> [Goal of the exercise]:
Please give nothing except the number of lines in the records below that include the word "panel".

(Stored records)
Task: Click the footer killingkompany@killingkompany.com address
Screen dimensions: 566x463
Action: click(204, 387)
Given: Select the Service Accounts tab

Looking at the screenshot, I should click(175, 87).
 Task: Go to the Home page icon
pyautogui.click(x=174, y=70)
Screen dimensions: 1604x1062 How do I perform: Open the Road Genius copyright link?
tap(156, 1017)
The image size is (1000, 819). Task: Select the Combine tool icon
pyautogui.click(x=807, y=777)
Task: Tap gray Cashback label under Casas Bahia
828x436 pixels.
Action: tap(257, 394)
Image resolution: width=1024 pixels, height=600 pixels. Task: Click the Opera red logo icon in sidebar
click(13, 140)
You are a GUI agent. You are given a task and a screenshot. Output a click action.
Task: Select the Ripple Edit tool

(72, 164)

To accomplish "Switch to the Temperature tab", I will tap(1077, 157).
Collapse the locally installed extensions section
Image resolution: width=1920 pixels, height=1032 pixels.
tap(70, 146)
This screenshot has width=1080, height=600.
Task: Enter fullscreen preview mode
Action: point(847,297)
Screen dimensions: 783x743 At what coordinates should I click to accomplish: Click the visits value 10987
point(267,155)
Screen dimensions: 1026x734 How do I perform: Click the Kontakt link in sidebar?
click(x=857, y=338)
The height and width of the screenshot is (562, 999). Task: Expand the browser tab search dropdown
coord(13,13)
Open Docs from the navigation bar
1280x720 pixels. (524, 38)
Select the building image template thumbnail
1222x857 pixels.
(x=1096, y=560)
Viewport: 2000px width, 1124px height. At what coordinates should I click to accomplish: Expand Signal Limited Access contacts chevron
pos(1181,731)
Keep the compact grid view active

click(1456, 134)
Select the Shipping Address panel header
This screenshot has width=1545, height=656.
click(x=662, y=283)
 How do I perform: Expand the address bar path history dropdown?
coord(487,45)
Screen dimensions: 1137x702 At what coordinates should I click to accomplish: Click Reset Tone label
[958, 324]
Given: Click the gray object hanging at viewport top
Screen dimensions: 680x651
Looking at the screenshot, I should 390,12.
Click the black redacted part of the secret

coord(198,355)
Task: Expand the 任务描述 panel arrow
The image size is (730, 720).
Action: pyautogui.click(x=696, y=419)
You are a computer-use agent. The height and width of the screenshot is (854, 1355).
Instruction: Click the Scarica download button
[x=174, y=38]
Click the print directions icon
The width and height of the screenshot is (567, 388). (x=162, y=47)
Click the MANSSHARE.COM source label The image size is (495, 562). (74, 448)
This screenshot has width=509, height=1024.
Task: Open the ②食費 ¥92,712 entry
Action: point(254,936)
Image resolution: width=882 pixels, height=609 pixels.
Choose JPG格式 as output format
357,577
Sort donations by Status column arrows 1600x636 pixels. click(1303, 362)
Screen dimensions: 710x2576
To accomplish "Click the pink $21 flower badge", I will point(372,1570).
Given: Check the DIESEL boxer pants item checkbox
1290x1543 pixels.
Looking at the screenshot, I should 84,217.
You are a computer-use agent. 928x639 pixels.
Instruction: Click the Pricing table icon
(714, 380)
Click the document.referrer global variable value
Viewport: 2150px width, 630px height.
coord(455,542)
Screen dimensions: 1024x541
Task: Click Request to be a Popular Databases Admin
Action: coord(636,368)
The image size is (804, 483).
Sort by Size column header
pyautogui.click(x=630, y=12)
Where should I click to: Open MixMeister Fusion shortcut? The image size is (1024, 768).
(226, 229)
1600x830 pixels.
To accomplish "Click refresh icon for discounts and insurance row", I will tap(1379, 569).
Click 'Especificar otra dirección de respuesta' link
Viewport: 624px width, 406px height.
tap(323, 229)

> [Exercise answer]:
2